Thursday, October 27, 2011

The 15 Minutes Project #8: C.C. Baxter in The Apartment

C. C. Baxter in The Apartment
  1. Credits roll over exterior shots of the apartment.
  2. Aerial shots of the city. Baxter’s voiceover gives actuarial statistics about New York City. He explains that he works for an insurance company, Consolidated Life.
  3. We see a vast sea of employees. We meet Baxter at one of the desks, using a massive adding machine. His head jerks with each movement. The bell goes off and everybody else leaves but Baxter stays at his desk, working. He explains in voiceover that he can’t go home yet because he has a little problem with his apartment.
  4. Baxter comes home, sees the lights on in his apartment and hears music playing. He frowns and hides, waiting outside…
  5. Inside, we see one of the execs at his company trying to hustle a floozie out of the apartment.
  6. Baxter hides when the exec finally leaves. The floozie insists on a cab instead of subway fare. “How come all you dames have to live in the Bronx?” “You mean you take other girls up here?” “Certainly not, I’m a happily married man!” Baxter rolls his eyes.
  7. Baxter enters, his neighbor asks about all the noise, disapprovingly.
  8. Baxter cleans up, but the exec comes back and says she forgot her galoshes. Baxter tries to complain. The exec says he put in a good word for him with Sheldrake in personnel. The exec complains about the lack of crackers and drinks, but puts off chipping in any money. He leaves.
  9. Baxter cleans up after their party, drinks the last martini, cooks himself a TV dinner.
  10. The doctor from next door comes home, sees Baxter setting out a lot of liquor bottles. He’s shocked a nebbish like Baxter could have so many parties and sleep with so many women—or so he hears through the walls. “Slow down, kid!” Baxter just shrugs.
  11. Baxter is asleep in bed when a another exec, on the phone, wakes him up and demands the apartment, Baxter has already taken a sleeping pill and it’s 11PM, but the exec says that he’s filling out the efficiency report the next day...
  12. Baxter hides under his stoop while the exec enters with Marilyn Monroe sound-alike.
  13. The exec enters the apartment. The neighbor shouts, “Mildred! He’s at it again!”
  14. Baxter falls asleep on a park bench.
  15. Baxter arrives at work with a cold. Says hello to one of the execs in the lobby. Elevator opens. Kubelick, a pretty elevator girls, says hello to everybody.
  16. In elevator, Baxter asks her, “What did you do to your hair?” “It was making me nervous so I chopped it off. Big mistake, huh?” “No, I kinda like it!” He sniffles loudly. She says, “You’ve got a lulu.” “Yeah, better not get too close.” “Oh, I never get colds.” He gives statistics on the average number of colds. She says that that makes her feel terrible, since somebody else has to get more colds to make up for her good health.
  17. An exec slaps her ass. She makes a joke about chopping off his hand. They both laugh. The exec takes Lemmon aside: “That Kubelick! Best operator in the building. I’m not a bad operator myself, but she just won’t give me a tumble.” He wonders why not. Baxter responds, “It could be she’s just a nice respectable girl, there’s millions of them!” The exec sneers: “Listen to him: Little Lord Fauntleroy!”
  18. Baxter calls another exec and tells him that his floozie did a Picasso mural on his wall and he put the wrong key under the mat, meaning that Baxter had to sleep in the park. The exec agrees to send the right key down and send in that efficiency report praising Baxter.
  19. Baxter is called upstairs to speak to the boss. He assumes that he is about to get a promotion.
  20. He tells Kubelick the good news in the elevator. She’s happy for him.
  21. Instead, his boss tells he knows all about the key and doesn’t approve. Baxter promises to stop. The boss says good, because he wants the exclusive use of the apartment for his own mistress…

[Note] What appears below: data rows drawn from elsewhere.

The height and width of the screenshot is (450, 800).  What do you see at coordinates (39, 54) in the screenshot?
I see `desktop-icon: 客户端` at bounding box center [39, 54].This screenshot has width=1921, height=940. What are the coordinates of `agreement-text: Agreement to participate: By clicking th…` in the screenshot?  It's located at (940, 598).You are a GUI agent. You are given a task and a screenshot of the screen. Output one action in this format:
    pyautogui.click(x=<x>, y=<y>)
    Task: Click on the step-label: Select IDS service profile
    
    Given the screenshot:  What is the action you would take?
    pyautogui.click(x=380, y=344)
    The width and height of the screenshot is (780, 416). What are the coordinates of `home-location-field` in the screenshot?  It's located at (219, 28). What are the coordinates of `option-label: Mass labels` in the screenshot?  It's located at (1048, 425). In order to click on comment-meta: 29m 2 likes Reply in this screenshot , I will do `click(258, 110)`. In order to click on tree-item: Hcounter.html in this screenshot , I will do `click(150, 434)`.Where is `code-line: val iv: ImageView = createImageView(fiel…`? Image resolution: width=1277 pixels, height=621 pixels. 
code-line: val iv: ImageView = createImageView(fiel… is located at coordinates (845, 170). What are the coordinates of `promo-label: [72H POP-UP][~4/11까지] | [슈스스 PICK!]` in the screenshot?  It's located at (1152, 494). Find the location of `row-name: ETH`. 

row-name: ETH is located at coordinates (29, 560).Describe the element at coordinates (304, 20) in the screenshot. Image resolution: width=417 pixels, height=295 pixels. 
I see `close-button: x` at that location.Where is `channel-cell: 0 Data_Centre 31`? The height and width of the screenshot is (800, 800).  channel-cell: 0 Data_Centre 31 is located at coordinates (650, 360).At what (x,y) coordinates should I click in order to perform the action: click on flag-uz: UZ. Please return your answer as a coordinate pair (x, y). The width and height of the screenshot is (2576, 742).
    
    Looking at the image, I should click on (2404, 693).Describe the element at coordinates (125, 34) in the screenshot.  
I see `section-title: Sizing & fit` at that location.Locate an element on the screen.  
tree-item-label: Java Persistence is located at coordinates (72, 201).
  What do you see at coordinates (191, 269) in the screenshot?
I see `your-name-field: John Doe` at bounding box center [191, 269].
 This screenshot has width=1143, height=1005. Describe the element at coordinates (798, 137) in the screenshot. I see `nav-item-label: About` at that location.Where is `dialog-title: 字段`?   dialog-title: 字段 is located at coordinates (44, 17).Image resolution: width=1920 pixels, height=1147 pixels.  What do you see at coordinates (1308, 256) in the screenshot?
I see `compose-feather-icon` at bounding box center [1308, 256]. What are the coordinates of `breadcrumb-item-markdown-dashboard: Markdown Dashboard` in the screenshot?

Analysis: If the story had started earlier, we could say that the problem was a lack of a promotion, the opportunity was the execs who wanted his key, and the conflict was they disrespect they showed towards their privileges. But Wilder skips over the series of soul-deadening compromises that brought Baxter to this point, and that all becomes the backstory. Instead, he starts at the moment that Baxter begins to want to pull himself out of this mess. Deciding where to begin your story is just as hard as figuring out how to end it.